> _Job item_
Pick out every line in the listing below that contains the string "return", and copy each such line in full.

> _Record extracts_
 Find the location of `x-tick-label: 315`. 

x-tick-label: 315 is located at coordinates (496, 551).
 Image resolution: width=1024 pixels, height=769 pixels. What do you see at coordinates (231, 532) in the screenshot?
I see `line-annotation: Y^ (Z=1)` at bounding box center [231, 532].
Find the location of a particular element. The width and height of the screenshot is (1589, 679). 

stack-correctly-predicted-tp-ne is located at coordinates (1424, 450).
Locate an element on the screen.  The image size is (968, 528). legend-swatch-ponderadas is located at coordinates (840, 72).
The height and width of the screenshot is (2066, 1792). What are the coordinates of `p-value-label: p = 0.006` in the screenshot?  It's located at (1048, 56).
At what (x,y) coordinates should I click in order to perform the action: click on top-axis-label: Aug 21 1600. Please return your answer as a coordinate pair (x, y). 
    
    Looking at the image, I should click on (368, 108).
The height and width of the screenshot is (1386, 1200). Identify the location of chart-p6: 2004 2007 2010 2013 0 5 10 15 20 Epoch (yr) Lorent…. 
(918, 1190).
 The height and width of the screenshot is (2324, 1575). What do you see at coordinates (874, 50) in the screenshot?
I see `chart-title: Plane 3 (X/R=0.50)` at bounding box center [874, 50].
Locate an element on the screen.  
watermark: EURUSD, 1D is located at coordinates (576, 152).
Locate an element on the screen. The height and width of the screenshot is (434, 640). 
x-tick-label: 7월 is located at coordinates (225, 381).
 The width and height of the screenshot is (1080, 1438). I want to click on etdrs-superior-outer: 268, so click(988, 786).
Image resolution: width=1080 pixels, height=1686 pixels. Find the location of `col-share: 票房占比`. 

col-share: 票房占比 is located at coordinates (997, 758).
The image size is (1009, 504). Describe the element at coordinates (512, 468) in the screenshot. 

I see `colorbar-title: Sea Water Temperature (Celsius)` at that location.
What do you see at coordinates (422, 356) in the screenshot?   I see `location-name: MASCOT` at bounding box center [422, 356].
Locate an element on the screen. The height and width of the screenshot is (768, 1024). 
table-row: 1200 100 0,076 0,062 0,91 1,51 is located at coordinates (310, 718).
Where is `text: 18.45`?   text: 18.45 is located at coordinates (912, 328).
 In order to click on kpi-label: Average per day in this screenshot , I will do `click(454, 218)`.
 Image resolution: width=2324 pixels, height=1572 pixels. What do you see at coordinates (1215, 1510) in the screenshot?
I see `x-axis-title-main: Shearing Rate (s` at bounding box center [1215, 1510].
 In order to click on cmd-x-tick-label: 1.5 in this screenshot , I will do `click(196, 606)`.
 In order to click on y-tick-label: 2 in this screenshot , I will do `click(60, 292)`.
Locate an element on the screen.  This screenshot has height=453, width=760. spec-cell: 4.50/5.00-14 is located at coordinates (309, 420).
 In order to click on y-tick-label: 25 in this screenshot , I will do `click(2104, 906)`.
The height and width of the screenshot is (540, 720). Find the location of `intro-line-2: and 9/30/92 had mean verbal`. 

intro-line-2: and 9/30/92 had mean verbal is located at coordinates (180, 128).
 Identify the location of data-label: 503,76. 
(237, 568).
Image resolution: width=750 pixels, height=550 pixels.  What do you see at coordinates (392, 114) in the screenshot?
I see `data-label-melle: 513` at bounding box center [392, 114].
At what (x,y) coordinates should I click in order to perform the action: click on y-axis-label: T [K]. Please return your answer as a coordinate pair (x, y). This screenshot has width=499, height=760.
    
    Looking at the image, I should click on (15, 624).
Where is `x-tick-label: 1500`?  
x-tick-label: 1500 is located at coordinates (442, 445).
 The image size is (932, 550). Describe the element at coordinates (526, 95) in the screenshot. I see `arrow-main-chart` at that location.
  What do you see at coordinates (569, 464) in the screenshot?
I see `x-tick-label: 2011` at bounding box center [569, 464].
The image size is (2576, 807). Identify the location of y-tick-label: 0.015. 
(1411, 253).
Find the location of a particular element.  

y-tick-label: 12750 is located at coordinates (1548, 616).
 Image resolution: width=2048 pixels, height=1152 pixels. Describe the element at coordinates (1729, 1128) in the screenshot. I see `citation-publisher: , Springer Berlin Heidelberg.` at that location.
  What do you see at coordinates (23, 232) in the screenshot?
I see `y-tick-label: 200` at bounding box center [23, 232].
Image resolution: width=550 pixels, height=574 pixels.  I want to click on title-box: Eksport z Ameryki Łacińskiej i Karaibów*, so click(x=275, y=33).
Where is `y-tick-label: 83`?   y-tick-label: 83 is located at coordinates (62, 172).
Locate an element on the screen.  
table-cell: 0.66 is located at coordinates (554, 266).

> _Result for this task_
At what (x,y) coordinates should I click in order to perform the action: click on top-axis-label: Aug 21 1600. Please return your answer as a coordinate pair (x, y). 
At what (x,y) coordinates should I click in order to perform the action: click on y-axis-label: T [K]. Please return your answer as a coordinate pair (x, y). This screenshot has width=499, height=760.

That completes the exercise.